Rader's FFT algorithm

Rader's FFT algorithm is a Fast Fourier Transform (FFT) algorithm that computes the discrete Fourier transform (DFT) of prime sizes by re-expressing the DFT as a cyclic convolution. (The other algorithm for FFTs of prime sizes, Bluestein's algorithm, also works by rewriting the DFT as a convolution.)

Recall that the DFT is defined by the formula

f_{j}={\frac {1}{n}}\sum _{k=0}^{n-1}x_{k}e^{-{\frac {2\pi i}{n}}jk}\qquad j=0,\dots ,n-1.

If n is a prime number, then the set of non-zero indices k = 1,...,n-1 forms a group under multiplication modulo n. One consequence of this is that there exists a generator of the group, an integer g such that k = g^q (mod n) for all non-zero k and for some q in 0,...,n-2. Similarly j = g^-p (mod n) for all non-zero j and for some p in 0,...,n-2, where the negative exponent denotes the multiplicative inverse of g^p modulo n. That means that we can rewrite the DFT using these new indices p and q as:

f_{0}={\frac {1}{n}}\sum _{k=0}^{n-1}x_{k},

f_{g^{-p}}={\frac {x_{0}}{n}}+{\frac {1}{n}}\sum _{q=0}^{n-2}x_{g^{q}}e^{-{\frac {2\pi i}{n}}g^{-(p-q)}}\qquad p=0,\dots ,n-2.
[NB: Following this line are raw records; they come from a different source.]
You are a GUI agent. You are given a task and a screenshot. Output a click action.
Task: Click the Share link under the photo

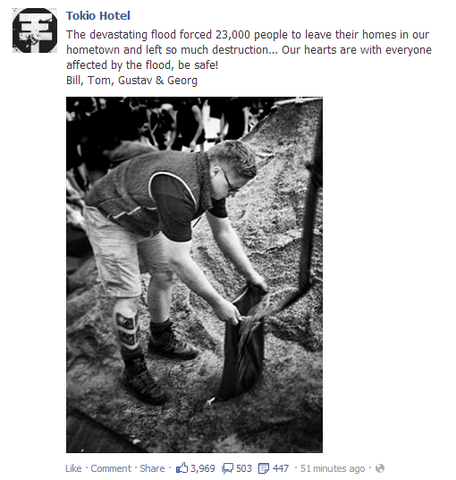point(152,468)
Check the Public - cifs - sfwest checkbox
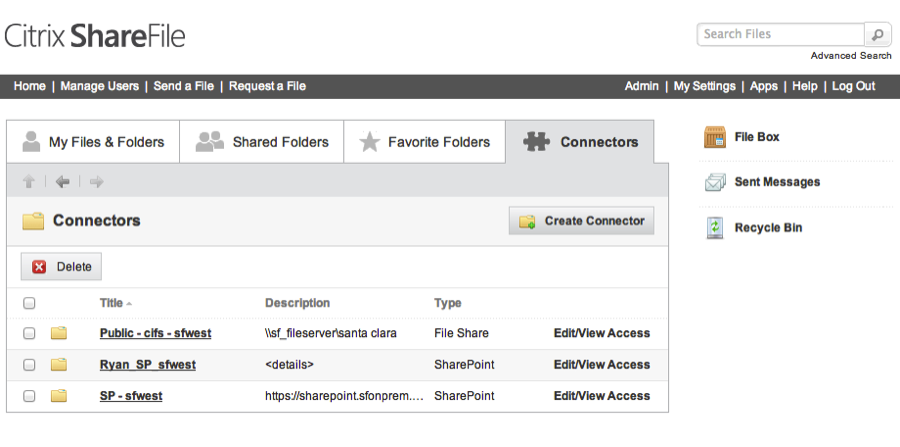The width and height of the screenshot is (900, 447). tap(29, 333)
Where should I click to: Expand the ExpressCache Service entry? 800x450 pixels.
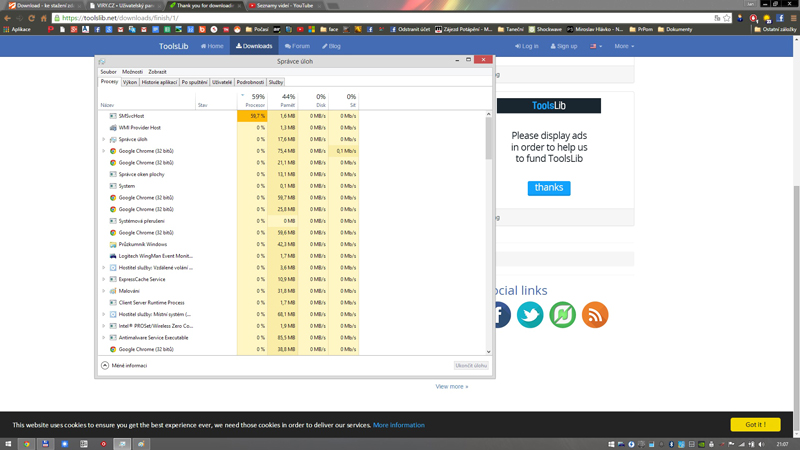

(Recall that x_k and f_j are implicitly periodic in n, and also that e^2πi=1. Thus, all indices and exponents are taken modulo n as required by the group arithmetic.)

The final summation, above, is precisely a cyclic convolution of the two sequences a_q and b_q of length n-1 (q = 0,...,n-2) defined by:

a_{q}=x_{g^{q}}

b_{q}=e^{-{\frac {2\pi i}{n}}g^{-q}}.

Since n-1 is composite, this convolution can be performed directly via the convolution theorem and more conventional FFT algorithms. However, this may not be efficient if n-1 itself has large prime factors, requiring recursive use of Rader's algorithm. Instead, one can compute a cyclic convolution exactly by zero-padding it into a linear convolution of at least twice the length, say to a power of two, which can then be evaluated in O(n log n) time without the recursive application of Rader's algorithm.

This algorithm, then, requires O(n) additions plus O(n log n) time for the convolution. In practice, the O(n) additions can often be performed in O(1) additions by absorbing the additions into the convolution: if the convolution is performed by a pair of FFTs, then the sum of x_k is given by the DC (0th) output of the FFT of a_q, and x₀ can be added to all the outputs by adding it to the DC term of the convolution prior to to the inverse FFT. Still, this algorithm requires intrinsically more operations than FFTs of nearby composite sizes, and typically takes 3-10 times as long in practice.

If Rader's algorithm is performed by using FFTs of size n-1 to compute the convolution, rather than by zero padding as mentioned above, the efficiency depends strongly upon n and the number of times that Rader's algorithm must be applied recursively. The worst case would be if n-1 were 2n₂ where n₂ is prime, with n₂-1 = 2n₃ where n₃ is prime, and so on. In such a case, the application of Rader's algorithm would actually require O(n²) time. Such n_j are called Sophie Germain primes, and the sequence of them is called a Cunningham chain. The length of Cunningham chains, however, grows more slowly than log₂(n), so Rader's algorithm applied in this way is not O(n²), but it is probably worse than O(n log n) for the worst cases. Fortunately, a guarantee of O(n log n) complexity can be achieved by using zero padding.

References:

C. M. Rader, "Discrete Fourier transforms when the number of data samples is prime," Proc. IEEE 56, 1107-1108 (1968).